*** Opening Page excerpt ***

The results of the trial are clinically meaningful, and suggest that T-DM1 monotherapy may be indicated in patients with HER2 disease, instead of combination chemotherapy with trastuzumab.

The KATHERINE trial showed that switching from HER2-targeted therapy to single agent T-DM1 after neoadjuvant therapy, and extending therapy with HER2-targeted therapy beyond 1 year of trastuzumab, both improved outcomes.1,5,6

In his editorial to the NEJM, Dr Hayes suggests that T-DM1 could be the drug of choice for patients with residual disease. In addition, with the availability of active agents in the early stage, the use of anthracyclines (and their cardiac side effects and future risk of hematologic cancers) can be avoided. In addition, he suggested that T-DM1 has the potential to replace neratinib in the postoperative setting in this patient population. 3

Based on the KATHERINE trial, neoadjuvant therapy with trastuzumab, with or without pertuzumab, may be the new standard of care in patients with newly diagnosed HER2-positive breast cancer. In patients with less than complete pathCR, and stage II or stage III disease, T-DM1 can improve long-term outcomes.3

According to Miguel Martin, MD, professor of medicine at the Complutense University and head of the medical oncology service at the Hospital General Universitario Gregorio Marañón, Madrid, Spain, “T-DM1 is a second opportunity for patients who have not achieved best response with neoadjuvant chemotherapy and targeted HER2 therapy, who are at high risk for recurrence. These patients now have T-DM1, a very active treatment option and a rescue drug. In addition, the KATHERINE trial represents a change in the way we treat HER2-positive breast cancer. For patients with residual disease, T-DM1 should be the preferred option for most patients instead of surgery followed by adjuvant therapy. Identification of additional biomarkers will be required to confirm the efficacy of T-DM1 in the neoadjuvant setting.”7


  1. von Minckwitz G, Huang C-S, Mano MS, et al. Trastuzumab emtansine for residual invasive HER2-positive breast cancer. N Engl J Med 2019;380(7):617-628.
  2. Prowell TM, Beaver JA, Pazdur R. Residual disease after neoadjuvant therapy ­­­­— developing drugs for high-risk early breast cancer. N Engl J Med. 2019;380(7):612-615.
  3. Hayes, D. Further progress for patients with breast cancer [editorial]. N Engl J Med. 2019;380(7):676-677.
  4. Teicher BA, Doroshow JH. The promise of antibody drug conjugates [editorial]. N Engl J Med. 2012;367(19):1847-1848.
  5. Martin M, Holmes FA, Ejlertsen B, et al. Neratinib after trastuzumab-based adjuvant therapy in HER2-positive breast cancer (ExteNET): 5-year analysis of a randomised, double-blind, placebo-controlled, phase 3 trial. Lancet Oncol. 2017;18:1688-1700.
  6. von Minckwitz G, Procter M, de Azambuja E, et al. Adjuvant pertuzumab and trastuzumab in early HER2-positive breast cancer. N Engl J Med. 2017;377(2):122-131.
  7. Hurvitz SA, Martin M, Symmans WF, et al. Neoadjuvant trastuzumab, pertuzumab, and chemotherapy versus trastuzumab emtansine plus pertuzumab in patients with HER2-positive breast cancer (KRISTINE): a randomized, open-label, multicenter, phase 3 trial. Lancet Oncol. 2018;19(1):115-126.

*** Closing Page excerpt ***

-- Tasks to perform --
• a. Retype the part of the T-DM1 excerpt that begins at the words "5. Martin M, Holmes" and ends after the words "Engl J Med. 2017;377(2):122-131.".
• b. Answer these questions from the T-DM1 excerpt:
(i) Which drug does Dr Hayes suggest T-DM1 could replace in the postoperative setting?
(ii) T-DM1 can improve long-term outcomes in patients with which stages of disease?
(iii) At which hospital does Miguel Martin head the medical oncology service?
Answer from the T-DM1 excerpt alone, without drawing on outside knowledge.

*** Opening Data provided ***

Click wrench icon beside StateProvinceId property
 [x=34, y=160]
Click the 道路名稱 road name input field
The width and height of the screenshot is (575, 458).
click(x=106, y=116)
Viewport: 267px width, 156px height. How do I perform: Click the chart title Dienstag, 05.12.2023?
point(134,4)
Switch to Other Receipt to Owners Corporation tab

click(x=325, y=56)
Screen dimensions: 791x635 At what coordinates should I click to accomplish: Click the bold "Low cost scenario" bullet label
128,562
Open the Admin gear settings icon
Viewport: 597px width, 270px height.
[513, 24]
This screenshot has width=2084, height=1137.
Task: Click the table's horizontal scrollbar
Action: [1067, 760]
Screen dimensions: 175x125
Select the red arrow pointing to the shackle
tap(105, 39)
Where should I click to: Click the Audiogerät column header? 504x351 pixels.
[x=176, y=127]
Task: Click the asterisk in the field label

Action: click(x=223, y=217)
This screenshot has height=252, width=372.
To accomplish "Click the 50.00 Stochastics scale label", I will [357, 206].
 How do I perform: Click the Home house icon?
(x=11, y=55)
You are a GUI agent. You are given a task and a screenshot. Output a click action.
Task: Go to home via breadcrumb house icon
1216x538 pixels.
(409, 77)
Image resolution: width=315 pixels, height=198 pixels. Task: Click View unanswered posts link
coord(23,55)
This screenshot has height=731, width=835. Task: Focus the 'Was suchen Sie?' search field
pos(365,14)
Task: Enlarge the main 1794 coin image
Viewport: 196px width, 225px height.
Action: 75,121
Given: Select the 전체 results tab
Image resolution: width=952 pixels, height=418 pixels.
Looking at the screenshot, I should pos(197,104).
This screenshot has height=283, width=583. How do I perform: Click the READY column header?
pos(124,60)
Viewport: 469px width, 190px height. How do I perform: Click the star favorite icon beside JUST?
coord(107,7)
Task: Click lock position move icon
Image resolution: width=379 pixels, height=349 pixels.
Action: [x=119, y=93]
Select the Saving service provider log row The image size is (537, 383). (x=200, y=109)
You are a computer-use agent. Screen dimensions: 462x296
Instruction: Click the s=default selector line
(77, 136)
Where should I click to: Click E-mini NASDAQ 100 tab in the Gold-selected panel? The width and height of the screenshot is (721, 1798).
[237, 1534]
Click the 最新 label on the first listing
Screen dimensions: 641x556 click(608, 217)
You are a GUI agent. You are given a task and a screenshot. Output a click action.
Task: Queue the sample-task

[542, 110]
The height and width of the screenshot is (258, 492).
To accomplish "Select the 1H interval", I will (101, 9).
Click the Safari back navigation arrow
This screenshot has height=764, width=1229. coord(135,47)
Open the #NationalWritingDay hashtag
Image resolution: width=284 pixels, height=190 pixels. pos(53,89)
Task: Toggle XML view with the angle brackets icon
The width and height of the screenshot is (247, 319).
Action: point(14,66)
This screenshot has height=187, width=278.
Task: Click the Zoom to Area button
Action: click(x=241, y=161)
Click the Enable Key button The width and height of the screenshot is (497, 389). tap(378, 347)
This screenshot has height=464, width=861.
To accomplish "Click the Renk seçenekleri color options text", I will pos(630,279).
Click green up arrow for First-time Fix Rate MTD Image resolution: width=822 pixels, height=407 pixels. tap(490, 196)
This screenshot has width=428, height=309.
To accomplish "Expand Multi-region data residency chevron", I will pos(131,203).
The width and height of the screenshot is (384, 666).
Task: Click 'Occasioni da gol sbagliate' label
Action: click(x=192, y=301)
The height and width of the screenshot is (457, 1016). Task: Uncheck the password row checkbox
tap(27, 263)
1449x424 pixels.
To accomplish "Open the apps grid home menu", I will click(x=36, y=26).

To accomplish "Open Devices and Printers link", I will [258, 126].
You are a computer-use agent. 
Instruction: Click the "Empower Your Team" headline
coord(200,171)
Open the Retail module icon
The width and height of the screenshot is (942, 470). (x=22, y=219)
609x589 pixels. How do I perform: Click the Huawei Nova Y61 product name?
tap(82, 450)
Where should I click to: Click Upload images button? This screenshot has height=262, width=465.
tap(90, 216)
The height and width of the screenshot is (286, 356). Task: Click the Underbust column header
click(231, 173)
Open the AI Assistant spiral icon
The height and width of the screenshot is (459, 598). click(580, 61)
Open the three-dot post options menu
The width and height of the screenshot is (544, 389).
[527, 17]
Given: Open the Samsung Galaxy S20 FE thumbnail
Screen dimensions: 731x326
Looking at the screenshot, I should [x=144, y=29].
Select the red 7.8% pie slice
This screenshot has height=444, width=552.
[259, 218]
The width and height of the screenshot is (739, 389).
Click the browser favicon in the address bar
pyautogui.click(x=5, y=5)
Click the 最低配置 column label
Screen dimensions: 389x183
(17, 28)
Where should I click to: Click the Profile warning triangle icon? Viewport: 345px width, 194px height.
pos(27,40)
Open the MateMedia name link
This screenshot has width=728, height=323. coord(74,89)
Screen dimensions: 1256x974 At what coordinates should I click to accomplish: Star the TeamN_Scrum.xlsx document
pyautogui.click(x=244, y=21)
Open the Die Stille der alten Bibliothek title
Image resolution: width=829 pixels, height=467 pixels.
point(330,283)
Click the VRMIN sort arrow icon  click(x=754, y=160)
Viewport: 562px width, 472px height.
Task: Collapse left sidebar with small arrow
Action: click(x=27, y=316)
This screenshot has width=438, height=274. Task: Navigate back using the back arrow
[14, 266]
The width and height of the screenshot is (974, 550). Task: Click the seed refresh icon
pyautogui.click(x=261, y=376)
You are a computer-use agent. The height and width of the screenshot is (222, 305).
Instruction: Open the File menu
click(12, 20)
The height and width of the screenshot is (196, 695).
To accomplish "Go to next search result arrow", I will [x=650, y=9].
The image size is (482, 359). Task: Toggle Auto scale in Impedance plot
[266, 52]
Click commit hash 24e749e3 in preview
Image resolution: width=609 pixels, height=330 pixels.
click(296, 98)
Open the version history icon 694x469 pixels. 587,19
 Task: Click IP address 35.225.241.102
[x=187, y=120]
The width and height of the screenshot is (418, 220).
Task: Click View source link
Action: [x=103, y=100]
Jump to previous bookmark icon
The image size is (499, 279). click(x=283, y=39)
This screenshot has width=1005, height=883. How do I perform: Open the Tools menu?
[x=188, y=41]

*** Closing Data provided ***

-- Task-by-task outputs --
• a.
5. Martin M, Holmes FA, Ejlertsen B, et al. Neratinib after trastuzumab-based adjuvant therapy in HER2-positive breast cancer (ExteNET): 5-year analysis of a randomised, double-blind, placebo-controlled, phase 3 trial. Lancet Oncol. 2017;18:1688-1700.
  6. von Minckwitz G, Procter M, de Azambuja E, et al. Adjuvant pertuzumab and trastuzumab in early HER2-positive breast cancer. N Engl J Med. 2017;377(2):122-131.

• b.
(i) Neratinib.
(ii) Stage II or stage III.
(iii) The Hospital General Universitario Gregorio Marañón in Madrid, Spain.